Gelijk vielen Quil en Embry aan. ik draaide me om. Ik hoefde het niet te zien, was al misselijk zat van mezelf. Toch hoopte ik ook dat ze hem niet vermoorde. Het laatste wat ik hoorde was een hoge piep. Toen viel ik om en werd alles weer zwart. De pijn in mijn enkel werd me te veel.
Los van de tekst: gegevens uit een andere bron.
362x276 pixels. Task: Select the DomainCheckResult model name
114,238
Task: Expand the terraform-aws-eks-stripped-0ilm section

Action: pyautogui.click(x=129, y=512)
Toen ik weer wakker was, merkte ik meteen dat ik niet stilstond. Mijn ogen wilde niet meteen open, maar toch voelde ik me rustig. Mijn handen taste de borst af waar ik tegenaan lag. Toen ik zijn schouders gevonden had, greep ik ze goed vast zodat ik niet zou kunnen vallen. Mijn ogen had ik ondertussen ook eindelijk open gekregen. Zodra ik ze open had, keek ik recht in het gezicht van Embry. Hij zat onder het bloed, maar zag er verder goed uit.
‘Mag ik zelf lopen’, mijn stem was nog altijd niet wat het ooit was, maar het was verstaanbaar.
Ik zag de twijfel in Embry’s ogen, maar gezien de omgeving waren we al een aardig eind van hun vandaan.
‘Alsjeblieft, ik zal het meteen zeggen als ik niet meer kan.’ Dit haalde hem toch over. Voorzichtig werd ik op de grond gezet. Na een paar wankele stappen, liepen we toch in een behoorlijk tempo richting huis. Nu alles langzamerhand voorbij was, begon de woede. Ik was woedend, kwaad en verdrietig. Waarom ik? Waarom hier? Tranen liepen over mijn wangen, maar ik veegde ze niet weg.
Alles moest er uit en beter nu en hier, dan later.

Eenmaal thuis leek alle energie en woede weg te stromen. Embry merkte meteen dat ik nog net niet door mijn benen heen zak. Ik had koppig volgehouden. Behendig tilde hij me op en legt me op de bank, waarna hij langs me kwam zitten. Als een bezetenen klamp ik me aan hem vast. Te bang dat hij weg zou gaan en dit alles een droom was. Dat ik nog steeds daar ben. Woelend lig ik tegen hem aan. Mijn ogen voelen zwaar, maar slapen durf ik niet. Ik hoor een pijnlijk kreun langs me, echter klinkt hij te ver om te kunnen plaatsen waar hij vandaan komt. Ik vecht nog een laatste keer tegen de duisternis, wetend dat ik niet kan winnen. Meteen zak ik weg in een diepe beangstigende slaap. Hopelijk met een goed einde.


Reacties:


Hermelien
Hermelien zei op 26 juli 2012 - 20:18:
Dit is echt pretty awesume!
Ik ga gewoon heel gauw verder lezen.
Kusjes


BAM
BAM zei op 24 juli 2012 - 0:40:
omg omg omg !! Ze is gered! yay!

Ik ben zo blij! whiihihihihiihi

Echt super gemaakt! een dikke dikke 10 voor jou!!